The Pulitzer-Prize winner started at the paper in 2006 and quickly got everyone’s attention as his editorial cartoons hit the pages regularly. He also attracted attention from audiences growing online.
Sadly, 18 years ago this month, he died in a car accident in Mississippi…

Tulsa World Executive Editor Jason Collington remembers Doug Marlette.
At the time, his cartoons and comic strip ‘’Kudzu’’ were syndicated in hundreds of newspapers worldwide. Marlette was visiting Mississippi because a high school there was preparing to stage the musical based on the strip.
A major studio had just optioned his novel ‘’The Bridge’’ to be made into a movie.

Dirk West
One of sports cartoonist Dirk West’s favorite themes was the condition of Raider Red’s hat. When the Texas Tech mascot’s huge white hat was depicted unblemished, fans knew the Texas Tech football team had not suffered a loss that season.
But Raider Red sometimes appeared with a hat shot full of bullet holes, symbolic of the team’s many gridiron defeats. With the start of each new season, Raider Red needed a new hat.

Chuck Lanehart for the Lubbock Avalanche-Journal profiles sports cartoonist Dirk West.
Most remember the creator of the Tech mascot character as a cartoonist, but—like Raider Red—Lubbock’s Dirk West was a man who wore many hats: college instructor, standup comedian, television personality, advertising executive, chili chef, author, family man and Mayor of the City of Lubbock.
Helen Hokinson
Helen Hokinson’s first drawing, of a woman waving goodbye to loved ones on an ocean liner, speaks volumes in just her line. It tells a story without words.
Another like the one above is below. I almost feel it could be autobiographical because Hokinson was classically trained as an artist. She chose to become a cartoonist and I am so glad she did. Her line instinctively has humor in it.

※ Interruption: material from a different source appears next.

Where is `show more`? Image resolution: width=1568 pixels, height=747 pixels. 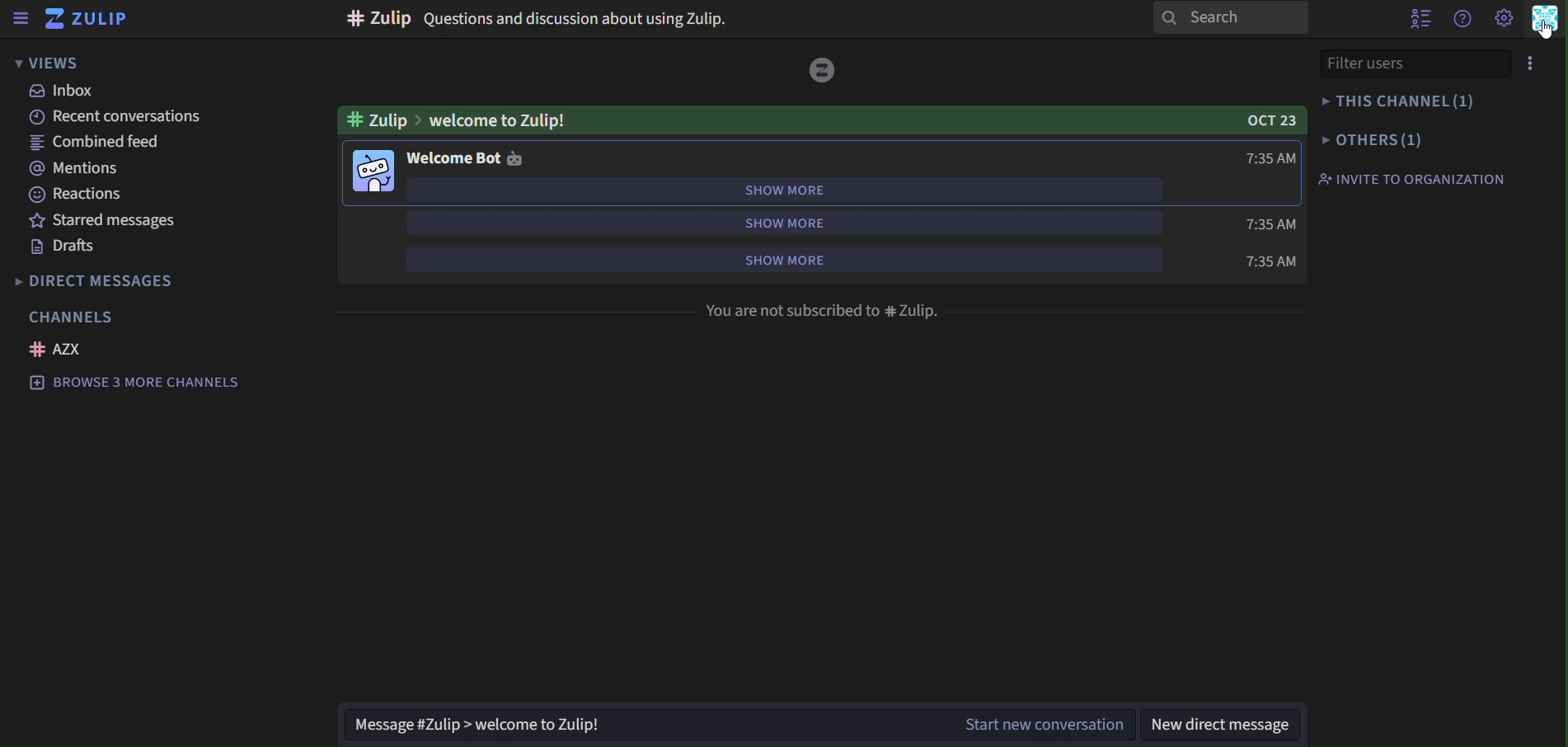
show more is located at coordinates (791, 190).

Cartoonist/cartoon historian Liza Donnelly annotates a gallery of New Yorker cartoons by Helen Hokinson.
Hokinson started at The New Yorker in 1925, her early drawings were about young women in the city. But as the years went on, she began drawing cartoons whose protagonists were matronly, heavy-set women. The public adored these characters; they became her signature.
William Hogarth
Probably, a contemporary consumer of comics would be disappointed if we proposed to him the reading of what was the seed of comics in the 18th century.
For comics to come to look as they do today, they had a long evolution of continuous mutations, the result of the historical context, of new artistic codes, and technical achievements; an evolution marked, from time to time, by great artists.
One of the early pillars in the gestation of what we call “comic” today is William Hogarth, born in 1697 in Bartholomew Close, London.

Back to where it started is Humberto Aguirre for Meer Culture telling of cartoonist pioneer William Hogarth.
The artist’s importance is manifested in his fame of being recognized as one of the fathers of the comic strip and practically the grandfather of the political cartoon; he moved chameleonically from satire to academicism, from painting to engraving, from sequentialized narration to printmaking. He was a painter, engraver, caricaturist, illustrator, and art critic.
Hogarth not only drew from the influence of his predecessors such as Albrecht Dürer, Pieter Bruegel the Elder, Da Vinci, and Michelangelo, but also from the traumatic experiences of his personal life, such as living with his family in a debtors’ prison when he was a child.
Therefore, it is not surprising that his work is populated by gamblers, bad boys, thieves, addicts, and fauna of the London underworld; also, his narrative cycles often end in jail, in the madhouse, or the grave.